OSMIA can also detect paradoxical motion, irregular motion or stiffness. This might inform surgical decisions about spinal stabilisation of deformity correction, including the choice of instrumentation in individual cases. It can characterise motion patterns in terms of their regularity and symmetry, which may be useful for investigating problem back syndromes, for researching the kinematics of new flexible implants and for suspected adjacent level problems. However, any numerical analyses of these patterns would have to include the limitations imposed by the error levels found. Nevertheless, the speed at which motion segments reach the ends of their ranges may have more to do with the integrity of holding elements than the magnitudes of these ranges, according to 'neutral zone' theory [53]. Further work using symptomatic subjects with suspected loss of normal restraining capability in inter-vertebral tissues could illuminate this phenomenon.

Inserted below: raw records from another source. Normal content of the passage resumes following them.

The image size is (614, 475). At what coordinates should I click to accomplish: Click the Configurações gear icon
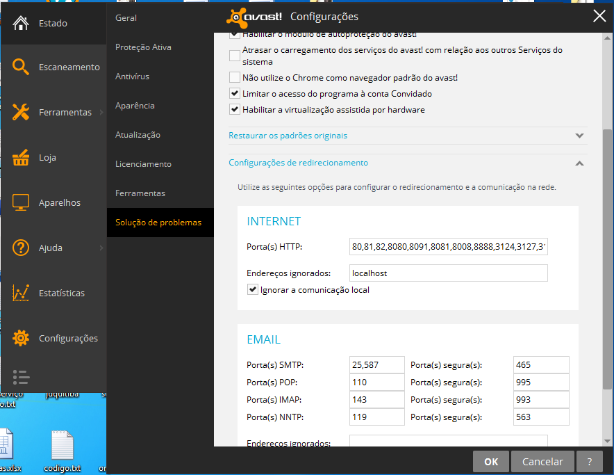[x=21, y=338]
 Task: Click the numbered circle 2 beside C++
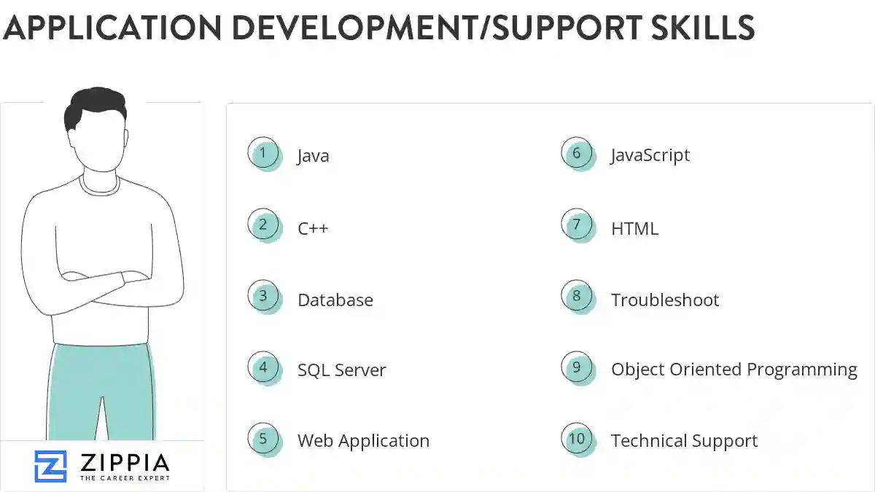pyautogui.click(x=264, y=225)
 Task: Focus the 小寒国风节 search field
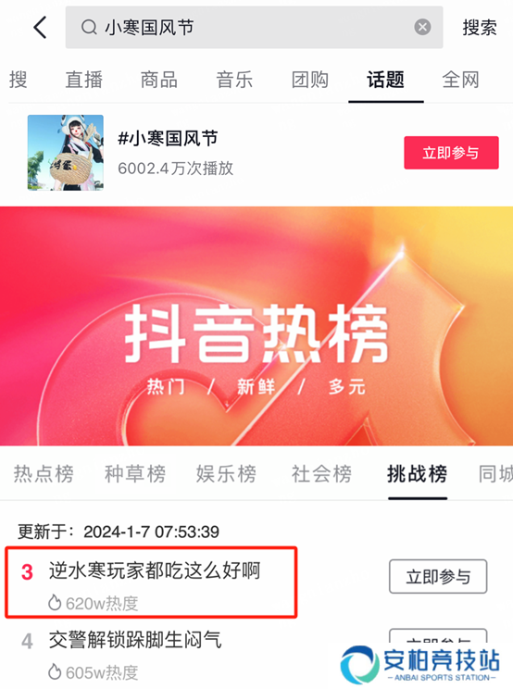click(254, 27)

The level of technological sophistication of the intensifier, the computer image acquisition rate, processor speed and the image bit-depth were insufficient at the time of acquiring data from asymptomatic subjects to provide valid sagittal plane motion tracking sequences. This means that we do not have intra-subject biological variation data for this plane. Such is the rate of development of fluoroscope technology that analogue outputs will eventually be replaced with digital ones, making automated frame-to-frame registration in the sagittal plane possible in all routine clinical use.

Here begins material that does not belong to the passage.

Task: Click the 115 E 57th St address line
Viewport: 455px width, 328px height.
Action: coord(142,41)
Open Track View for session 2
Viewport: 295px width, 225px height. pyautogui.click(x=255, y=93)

The decision about whether to collect motion data during weightbearing or in recumbency is important in the future use of OSMIA. Weightbearing motion of the spine in conscious people is more difficult to control, especially if they are in pain, and removes the possibility to exclude muscle control, allowing measurement of inter-vertebral motion patterns as determined by the disc and ligaments alone. However, it does provide patterns that include the consequences of loading, and analysis in the presence of muscle activity might sometimes be desirable. Recumbent passive motion, on the other hand, allows the trunk's motion range and regularity to be standardised, so that inter-vertebral patterns may represent only the effects of the passive holding elements. It is also more likely to be tolerable for people with pain that is aggravated by movement. This held greater promise for data collection and was therefore our starting point.

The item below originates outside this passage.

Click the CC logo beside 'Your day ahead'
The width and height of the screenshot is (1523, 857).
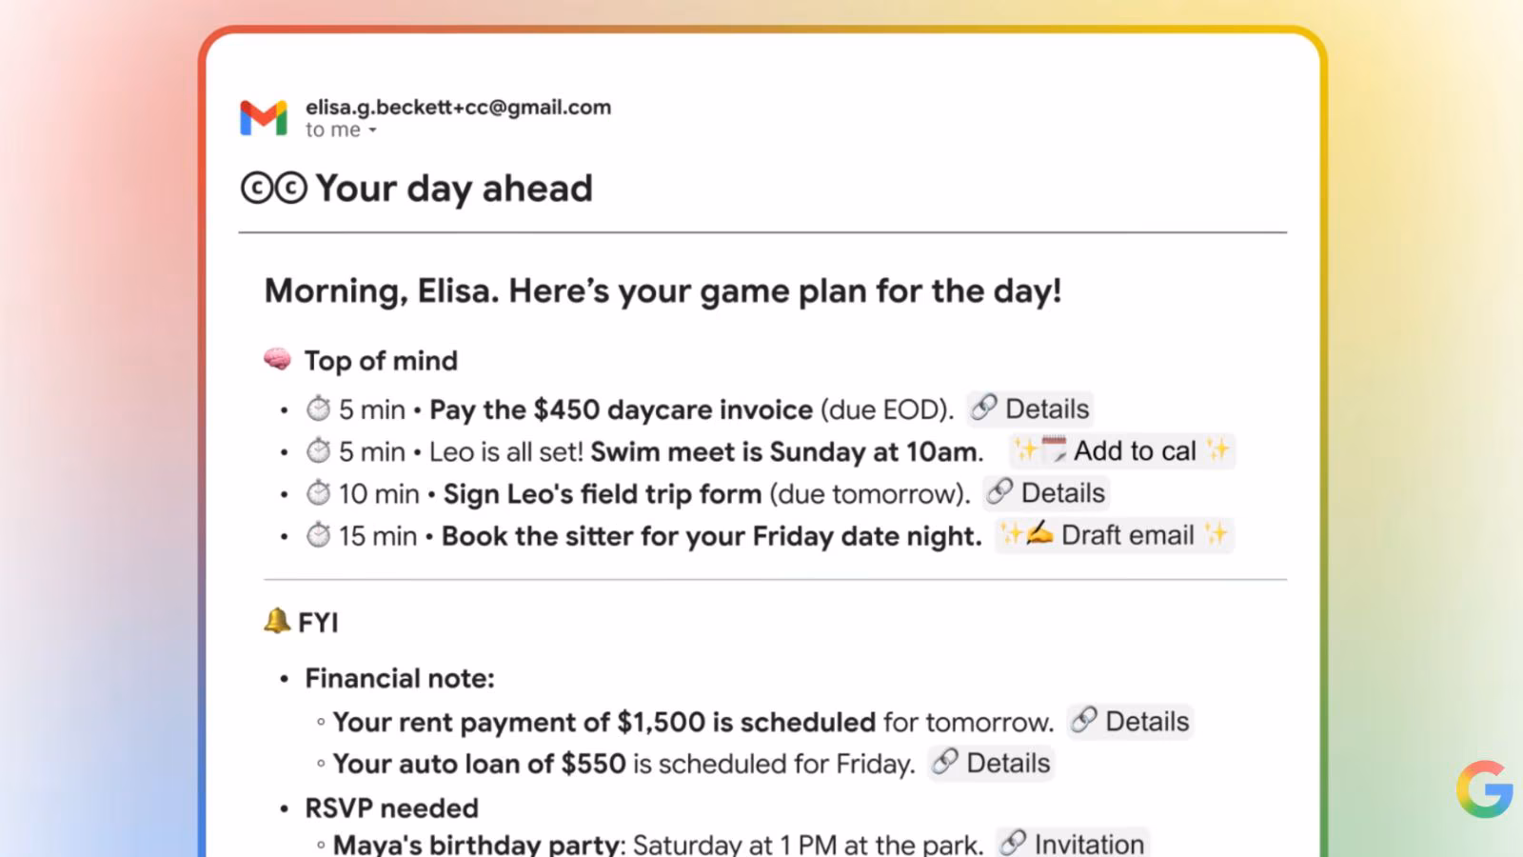click(274, 189)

The current technique excludes translations, which are small and therefore error-prone. It also excludes axial rotations, which are not accessible with uni-planar radiography. This removes the possibility of combining the data to measure coupled and 3-dimensional motion. However, axial motions are also small, and the signal-to-noise ratio would be likely to be unacceptable even if this were possible. In the future, real-time MR could be the medium that allows this, but open coils that allow grab rates in excess of 3 frames per second are rare if available at all. Clinical examinations using MR, although radiation-free, would be much more expensive than an OSMIA assessment, where image acquisition can be done in a standard fluoroscopy room and the results analysed in a separate facility.